Volume 52, Number 17 · November 3, 2005

Dangling Men

By Joyce Carol Oates
Indecision
by Benjamin Kunkel

Random House, 241 pp., $21.95

In recent American literature, if not in American life, the pathology seems to be exclusively male: an intense, monomaniacal, and often highly eloquent scrutiny of the (actionless, indeterminate) self forever poised to act, to 'choose to exist,' yet somehow suspended from action, paralyzed. Its symptoms, examined like rare gems, are virtually indistinguishable from one another: 'despair'—'malaise'—'strangeness'—'dissociation'—'ambivalence'—'self-loathing'—'self-revulsion'—'anxiety'—'abulia'—'low-level autism.' Surrounded by hordes of presumably normal people who make decisions with seeming ease, make choices constantly, 'wear the uniform of the times' (Dangling Man), the afflicted person exists in a kind of perpetual stasis, a metaphysical vacuum, detached from others whom he regards with commingled pity, contempt, and envy.

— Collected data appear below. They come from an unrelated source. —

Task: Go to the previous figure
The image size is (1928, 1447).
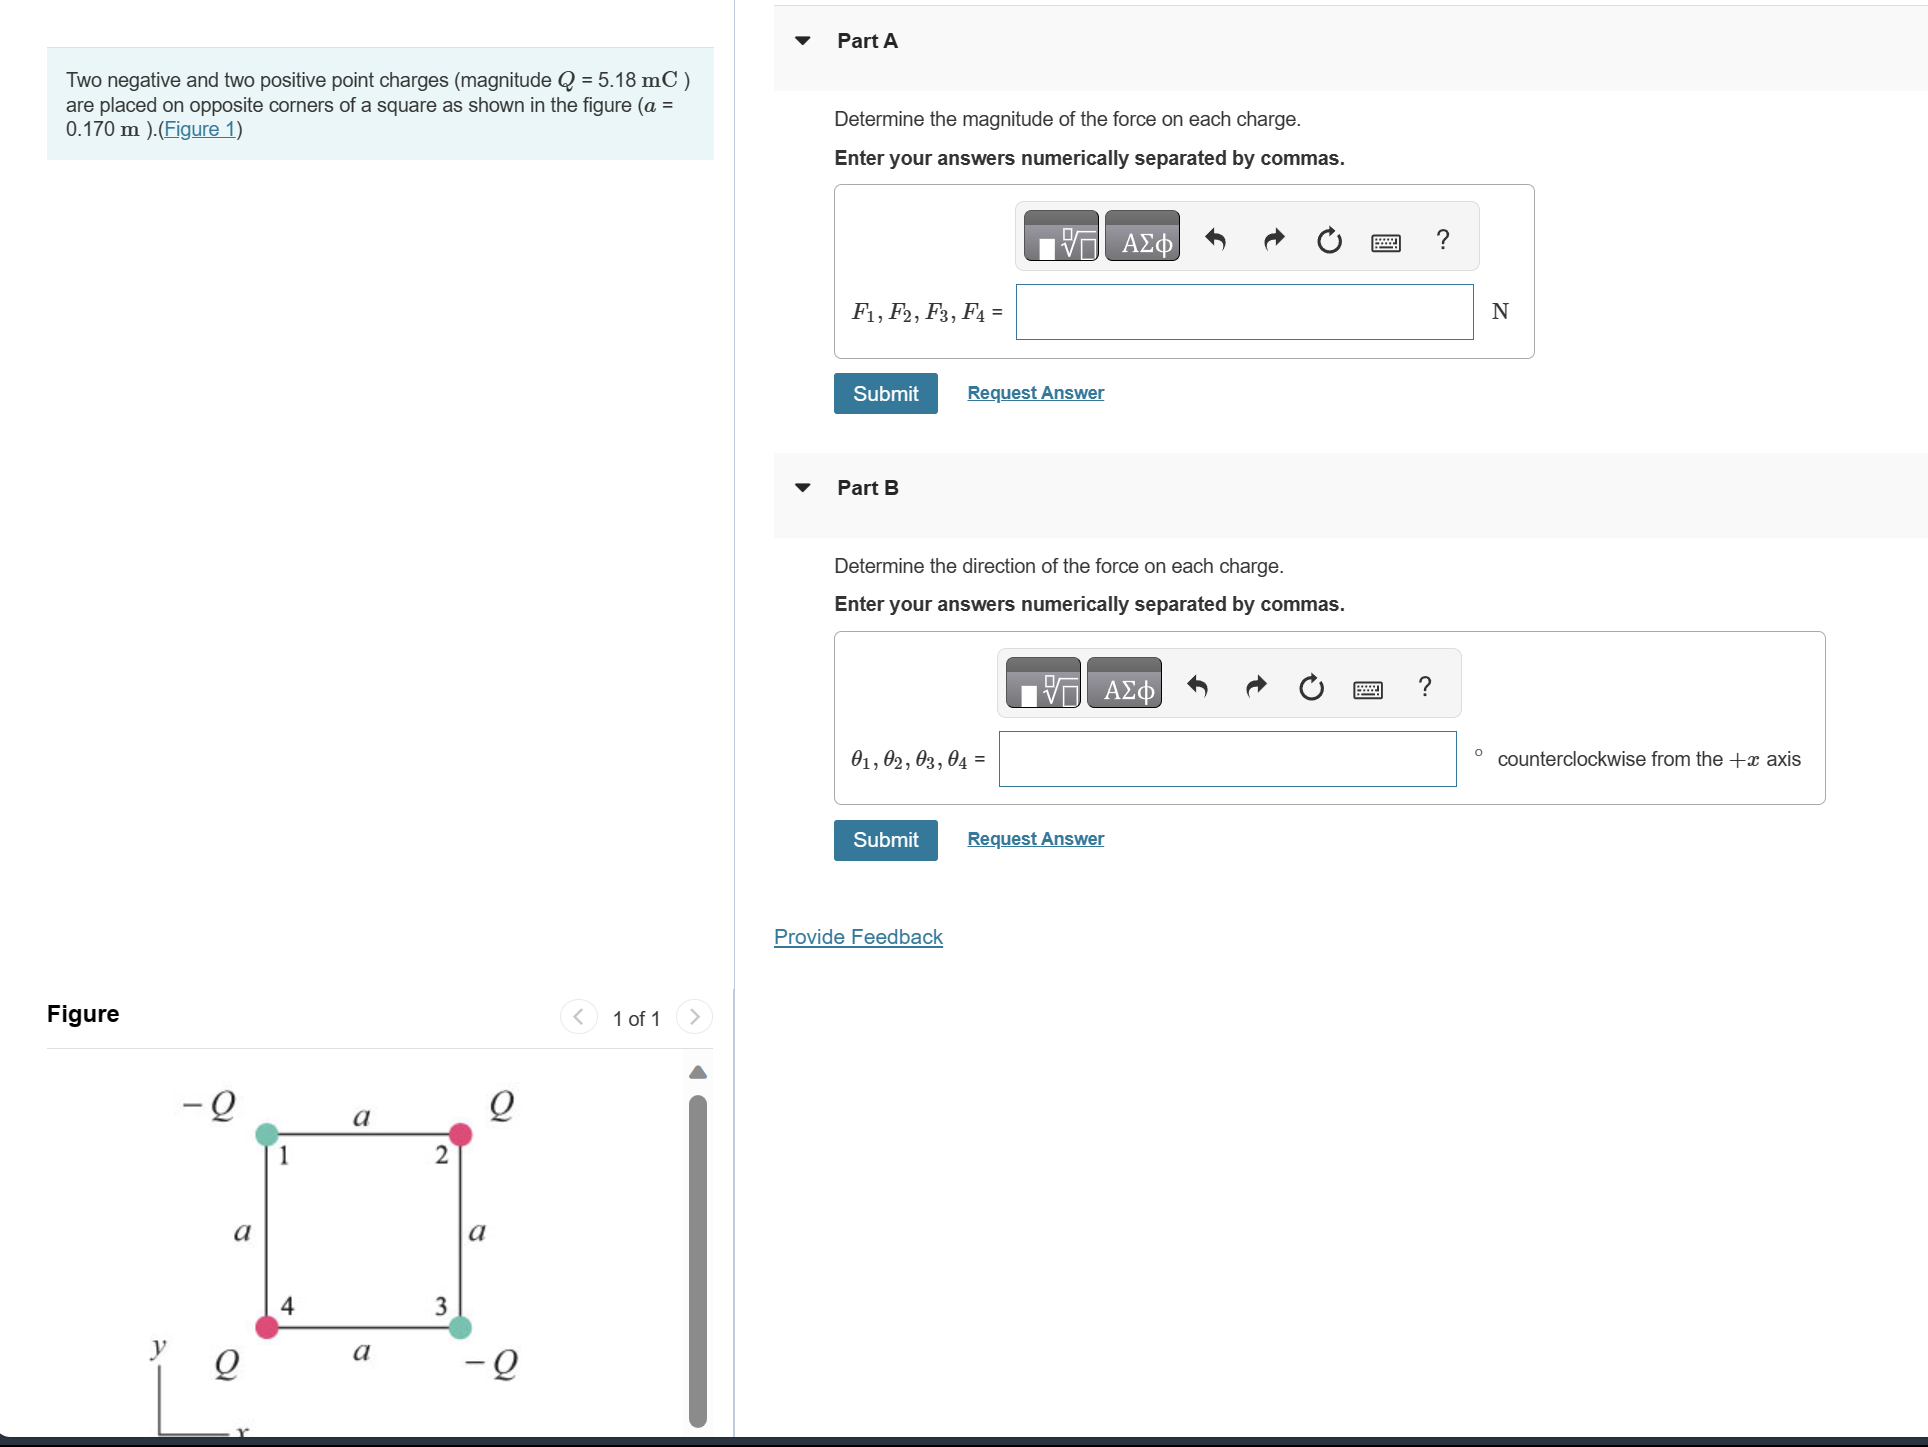Action: (578, 1017)
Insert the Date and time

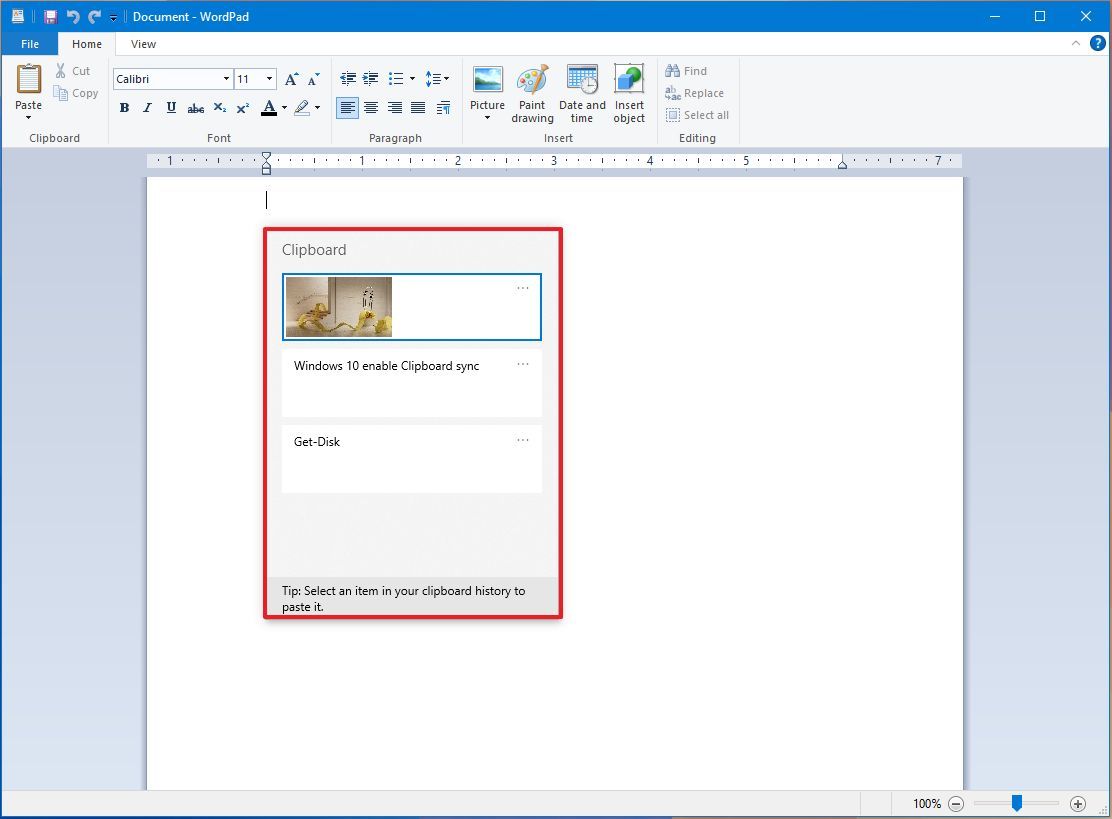(x=582, y=90)
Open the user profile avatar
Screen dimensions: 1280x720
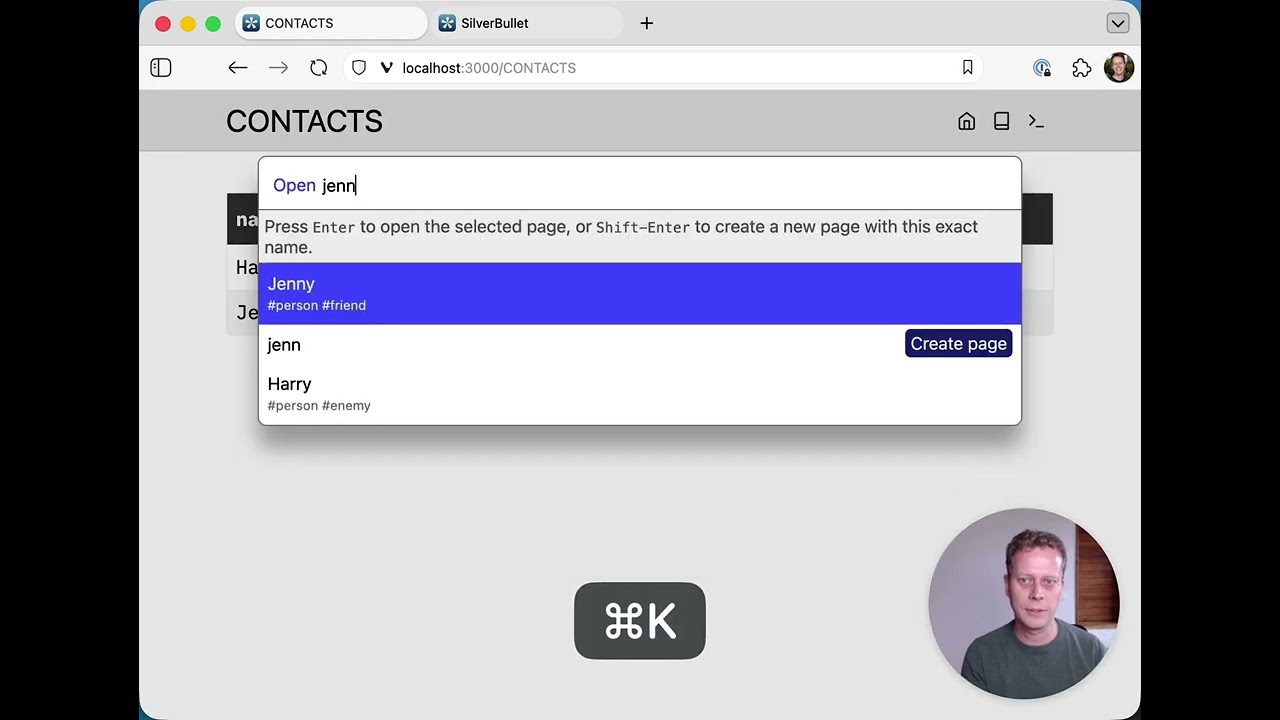[x=1118, y=68]
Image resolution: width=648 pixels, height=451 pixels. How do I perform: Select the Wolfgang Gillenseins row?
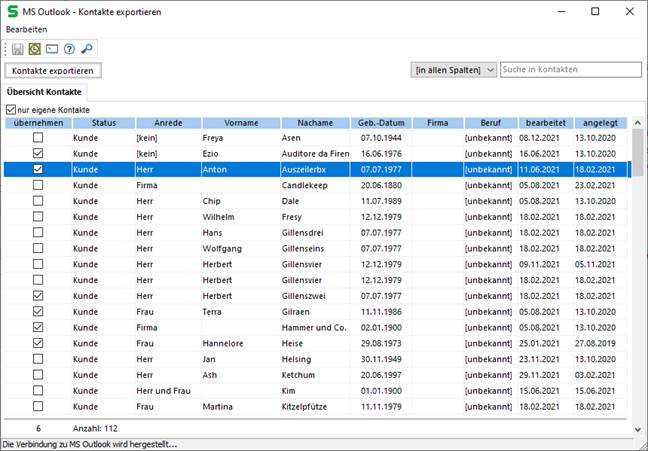[300, 249]
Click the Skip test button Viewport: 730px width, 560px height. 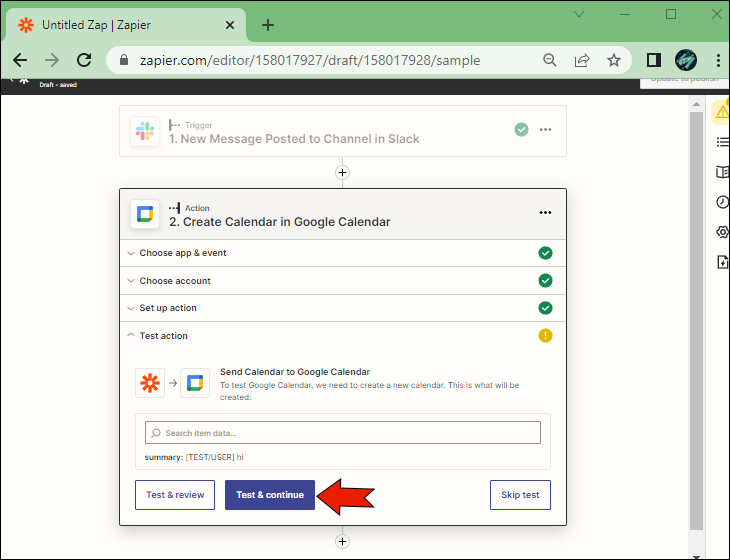click(520, 495)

Even if he's married like Bellow's young 'dangling man' Joseph ('dangling' as he waits with increasing anxiety to be inducted into the US Army in 1942), or allows himself to be drawn into a destructive ménage à trois like Barth's Jacob Horner in End of the Road, or, like Percy's genial New Orleans stock broker Binx Bolling, is casually promiscuous with a succession of secretaries ('Marcias and Sandras and Lindas'), the afflicted person is essentially solitary and asexual; his asceticism can take the form of ceaseless self-examination and recrimination, ruling out sympathy for others.